## Material for this task
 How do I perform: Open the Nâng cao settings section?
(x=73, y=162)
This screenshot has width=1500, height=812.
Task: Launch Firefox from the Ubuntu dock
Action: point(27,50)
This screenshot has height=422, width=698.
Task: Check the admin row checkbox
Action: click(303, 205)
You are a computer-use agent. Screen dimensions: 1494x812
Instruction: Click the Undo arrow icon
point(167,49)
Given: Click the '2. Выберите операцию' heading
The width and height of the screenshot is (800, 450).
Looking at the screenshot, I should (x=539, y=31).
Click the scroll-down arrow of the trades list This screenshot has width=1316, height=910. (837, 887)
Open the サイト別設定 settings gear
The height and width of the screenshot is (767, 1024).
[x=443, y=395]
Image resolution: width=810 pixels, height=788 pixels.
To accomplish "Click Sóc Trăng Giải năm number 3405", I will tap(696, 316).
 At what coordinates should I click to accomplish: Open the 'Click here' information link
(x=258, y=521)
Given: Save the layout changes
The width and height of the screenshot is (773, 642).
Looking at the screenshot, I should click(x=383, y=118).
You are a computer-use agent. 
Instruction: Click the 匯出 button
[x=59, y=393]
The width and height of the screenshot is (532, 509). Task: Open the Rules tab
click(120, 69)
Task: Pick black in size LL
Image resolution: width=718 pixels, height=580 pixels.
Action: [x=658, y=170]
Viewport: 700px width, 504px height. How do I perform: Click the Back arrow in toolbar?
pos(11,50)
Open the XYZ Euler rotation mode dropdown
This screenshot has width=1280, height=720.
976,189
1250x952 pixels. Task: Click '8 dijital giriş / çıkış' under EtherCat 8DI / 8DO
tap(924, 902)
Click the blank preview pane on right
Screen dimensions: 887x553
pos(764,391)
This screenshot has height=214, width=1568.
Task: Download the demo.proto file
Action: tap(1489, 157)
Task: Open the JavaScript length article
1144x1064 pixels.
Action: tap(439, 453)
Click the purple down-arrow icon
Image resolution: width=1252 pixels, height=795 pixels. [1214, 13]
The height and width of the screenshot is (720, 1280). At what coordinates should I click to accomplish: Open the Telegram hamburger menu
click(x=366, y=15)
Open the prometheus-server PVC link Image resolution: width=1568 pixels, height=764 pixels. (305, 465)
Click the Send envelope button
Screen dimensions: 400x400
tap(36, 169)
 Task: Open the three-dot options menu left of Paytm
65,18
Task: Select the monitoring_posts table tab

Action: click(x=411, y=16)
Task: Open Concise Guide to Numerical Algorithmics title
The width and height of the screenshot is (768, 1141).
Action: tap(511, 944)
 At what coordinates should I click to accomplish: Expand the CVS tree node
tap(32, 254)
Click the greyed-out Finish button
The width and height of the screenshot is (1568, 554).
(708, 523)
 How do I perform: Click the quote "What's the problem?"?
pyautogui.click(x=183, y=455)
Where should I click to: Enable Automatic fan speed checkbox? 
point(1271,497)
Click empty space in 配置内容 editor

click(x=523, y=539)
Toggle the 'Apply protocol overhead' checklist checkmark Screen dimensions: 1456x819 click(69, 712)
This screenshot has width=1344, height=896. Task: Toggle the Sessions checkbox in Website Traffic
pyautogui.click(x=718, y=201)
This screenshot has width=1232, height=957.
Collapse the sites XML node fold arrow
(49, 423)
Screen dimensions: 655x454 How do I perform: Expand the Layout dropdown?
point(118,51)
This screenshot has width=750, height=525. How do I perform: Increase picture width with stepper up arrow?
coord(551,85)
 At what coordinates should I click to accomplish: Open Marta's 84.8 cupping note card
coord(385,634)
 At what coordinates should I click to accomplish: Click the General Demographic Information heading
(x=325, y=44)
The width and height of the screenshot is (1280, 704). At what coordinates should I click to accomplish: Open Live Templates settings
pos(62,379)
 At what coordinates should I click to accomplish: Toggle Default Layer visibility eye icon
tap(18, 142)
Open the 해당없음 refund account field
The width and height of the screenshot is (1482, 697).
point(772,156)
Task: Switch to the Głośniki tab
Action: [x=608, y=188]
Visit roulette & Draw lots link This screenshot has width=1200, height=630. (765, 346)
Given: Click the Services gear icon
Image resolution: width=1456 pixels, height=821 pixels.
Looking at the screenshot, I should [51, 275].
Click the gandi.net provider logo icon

## Problem
If a line in the records above includes the string "computer", copy it.

## Reply
You are a computer-use agent. Screen dimensions: 1494x812
You are a computer-use agent. 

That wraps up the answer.